-- Begin --

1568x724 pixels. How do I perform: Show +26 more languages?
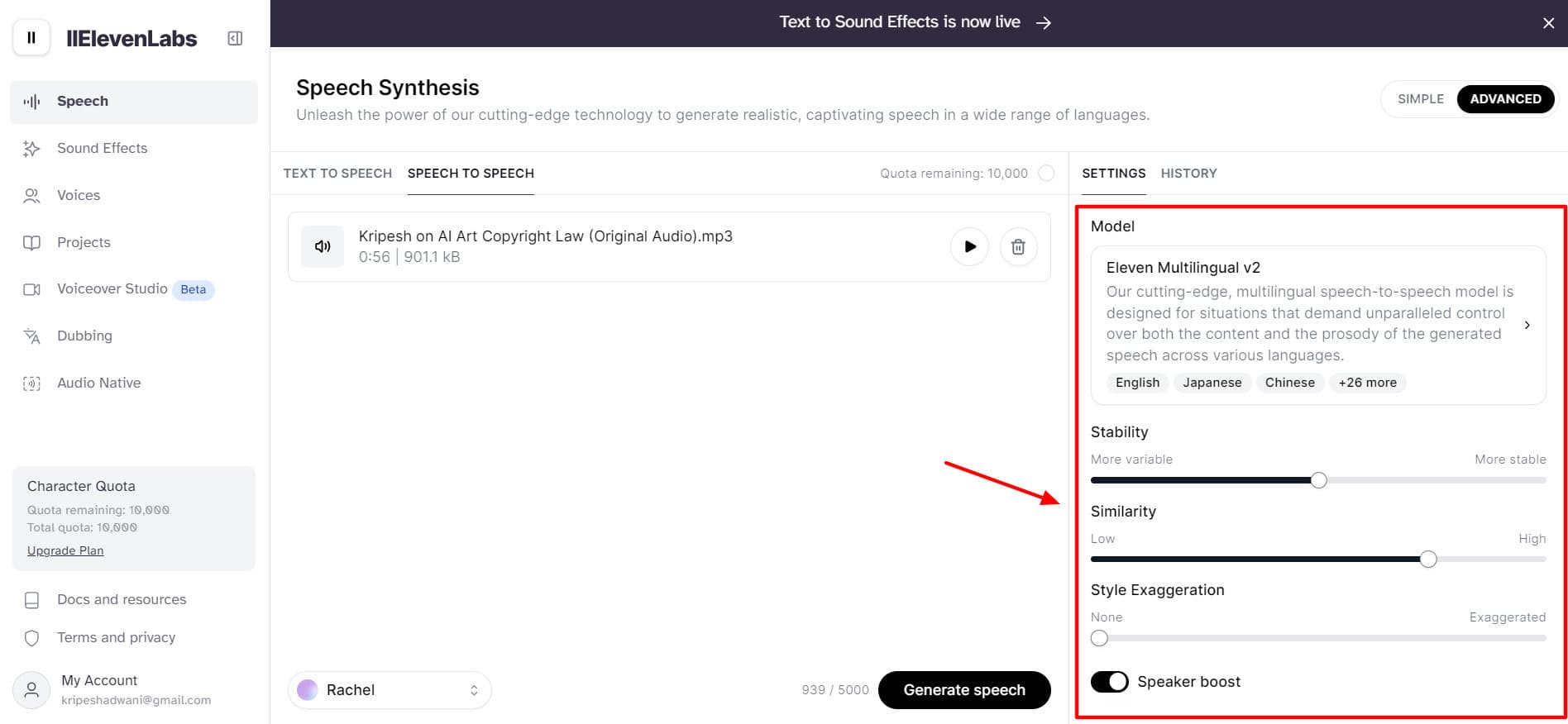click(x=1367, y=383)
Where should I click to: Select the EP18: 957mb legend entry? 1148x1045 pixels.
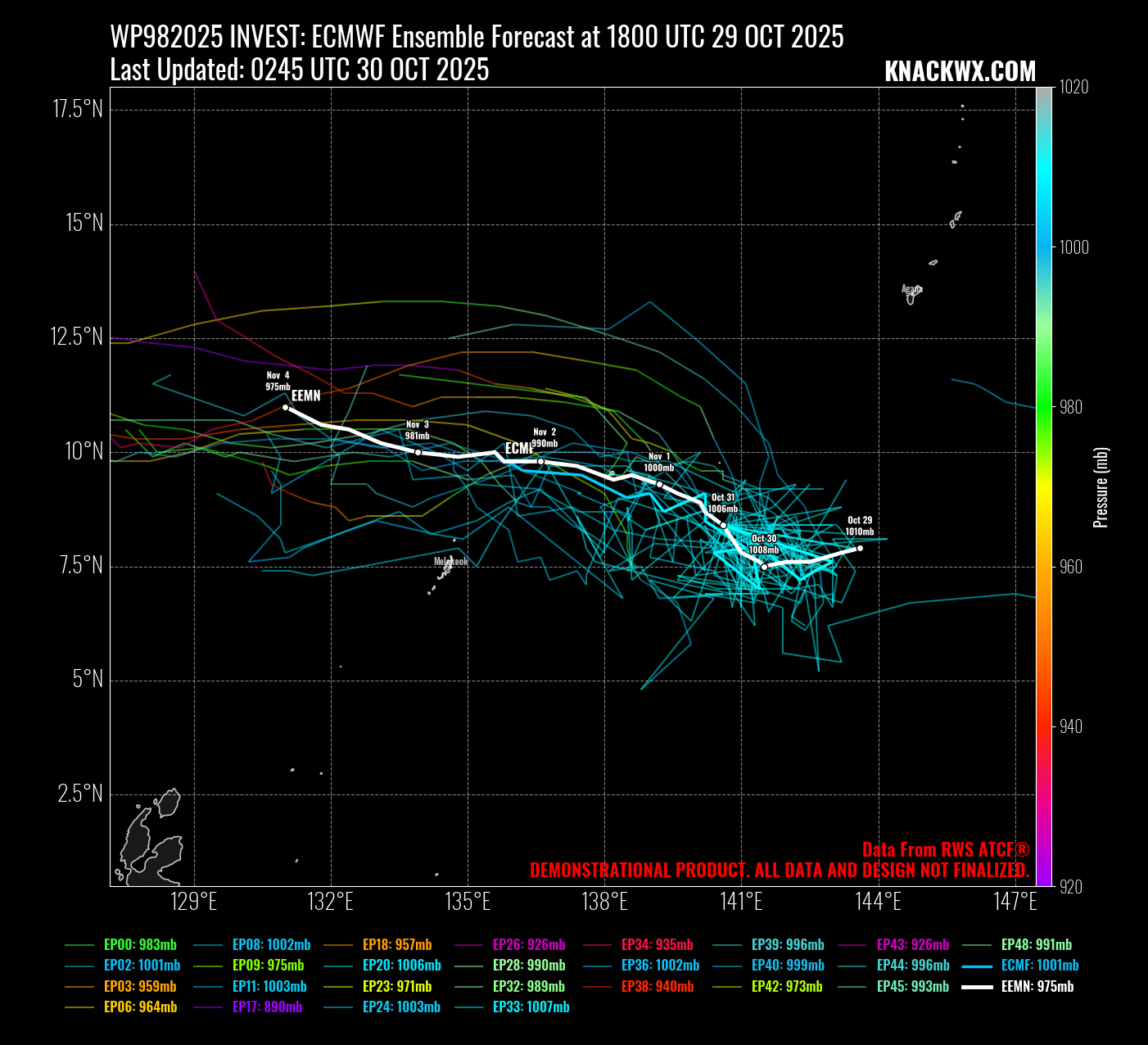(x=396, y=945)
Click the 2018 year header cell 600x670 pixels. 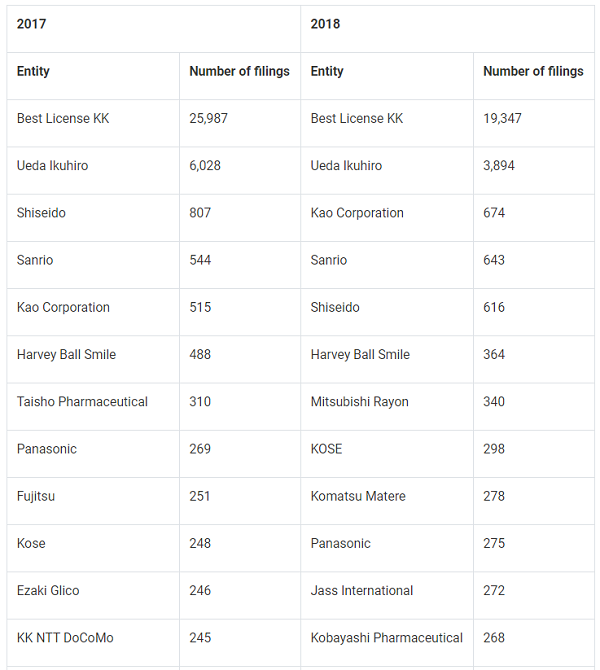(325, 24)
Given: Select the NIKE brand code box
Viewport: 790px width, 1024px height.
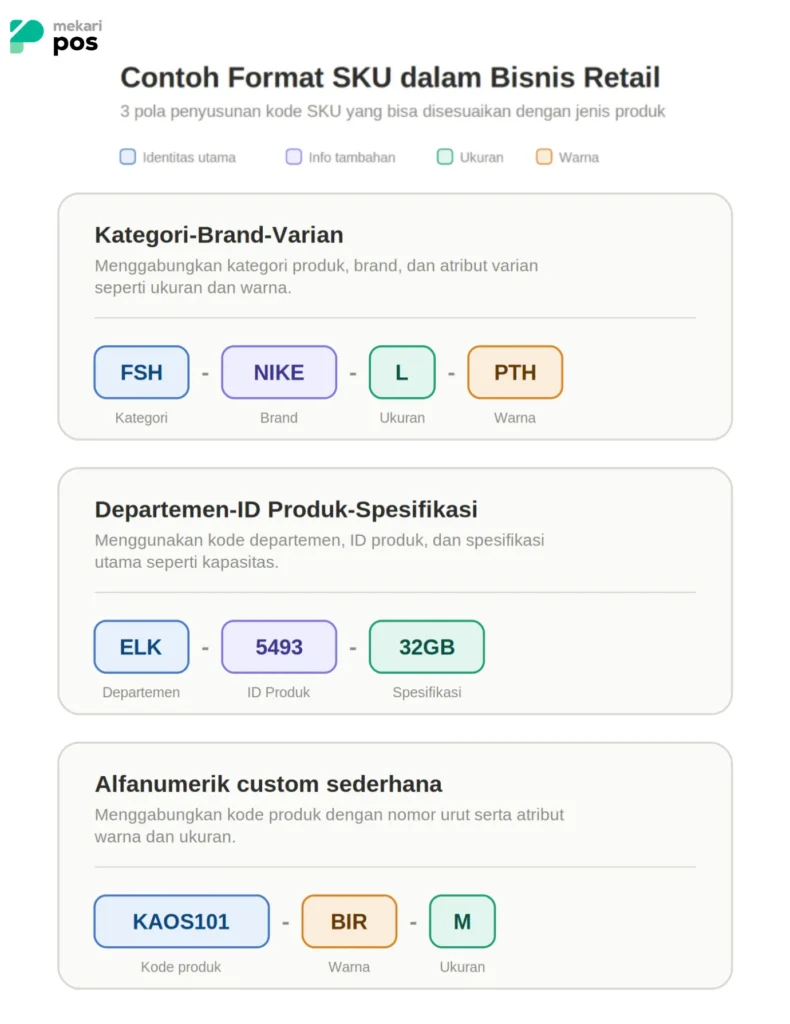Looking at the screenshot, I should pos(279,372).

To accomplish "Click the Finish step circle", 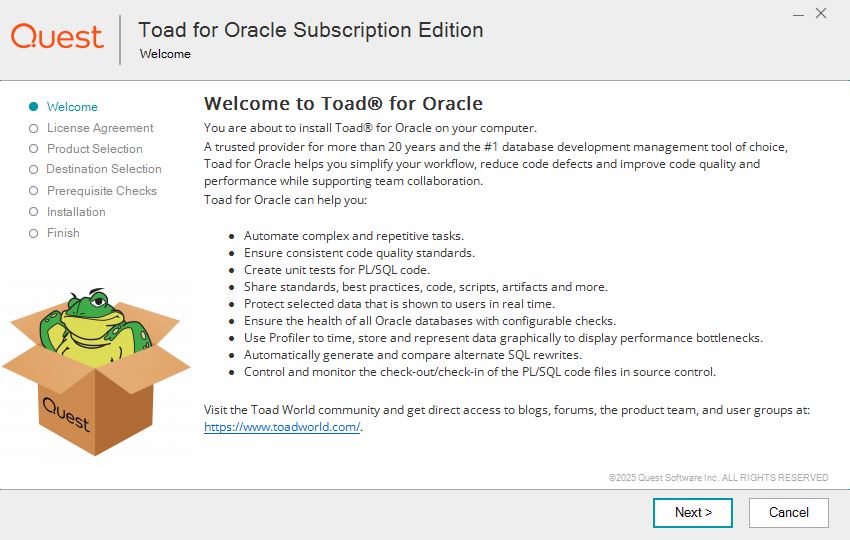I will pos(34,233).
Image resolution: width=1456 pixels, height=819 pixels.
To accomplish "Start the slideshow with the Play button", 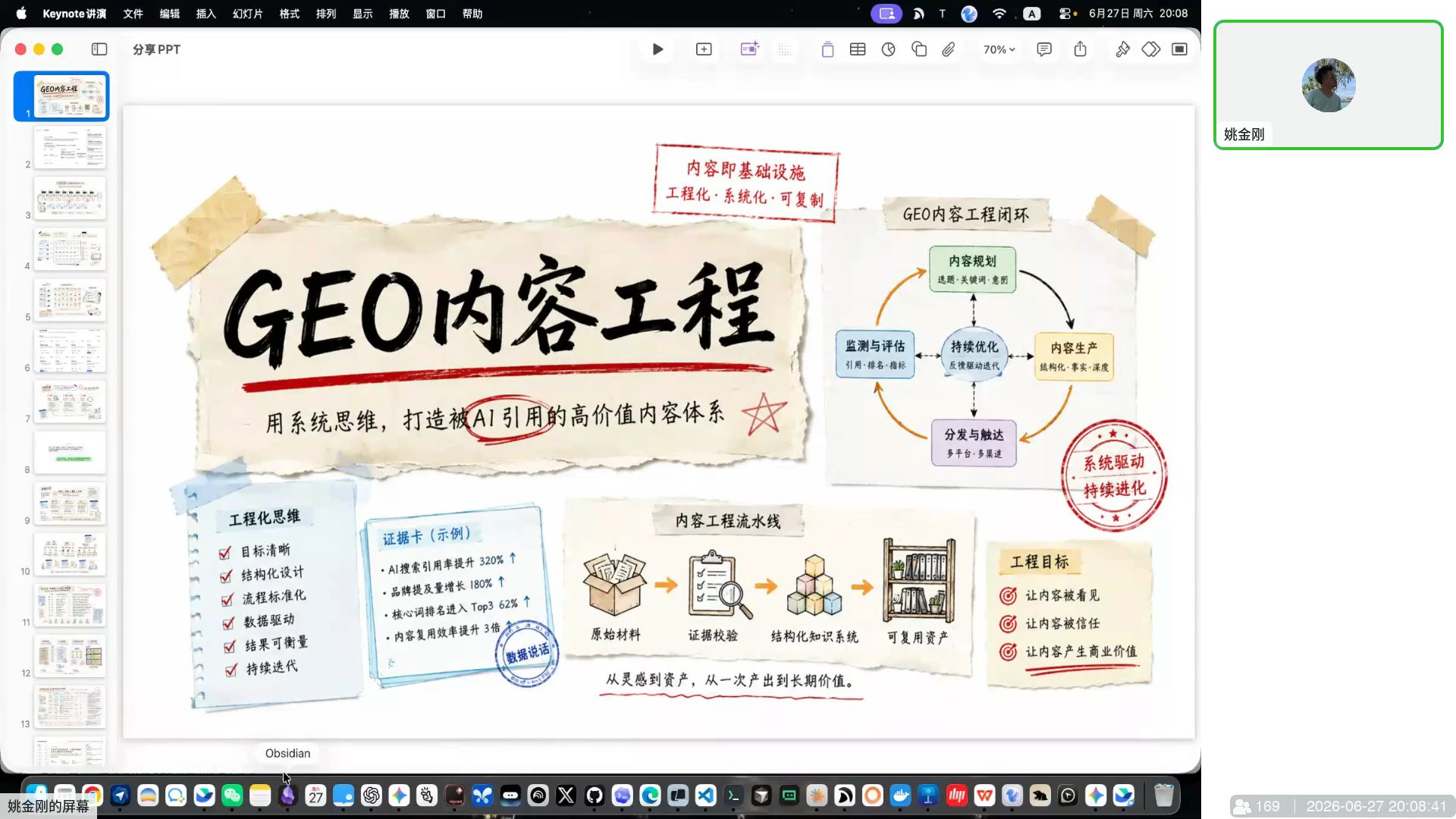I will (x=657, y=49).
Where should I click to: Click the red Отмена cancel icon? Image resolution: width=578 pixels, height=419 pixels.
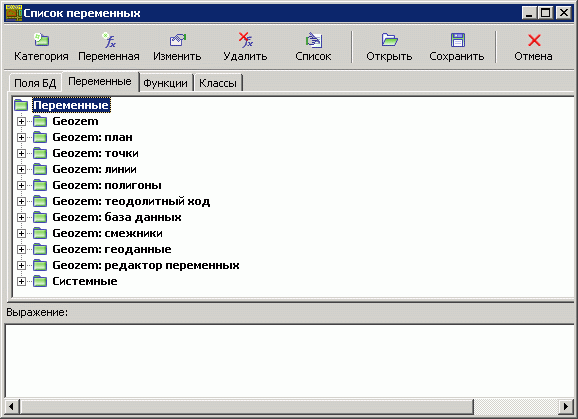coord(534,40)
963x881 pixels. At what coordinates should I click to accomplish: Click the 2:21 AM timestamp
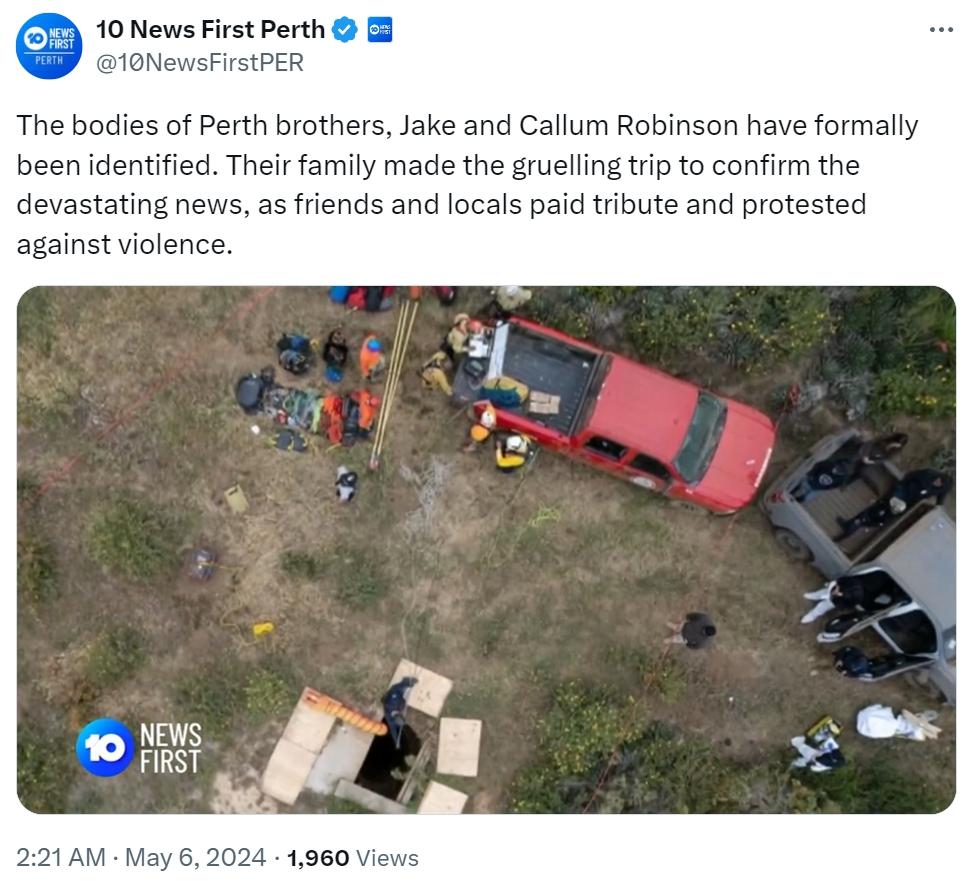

-- End --

THE TASK> Report every line of the entries above that contains the string "resolution", treating uppercase and lowercase as different.

SOLVED EXERCISE>
Image resolution: width=1456 pixels, height=819 pixels.
Where should I click to: Click the red Отмена cancel icon? Image resolution: width=578 pixels, height=419 pixels.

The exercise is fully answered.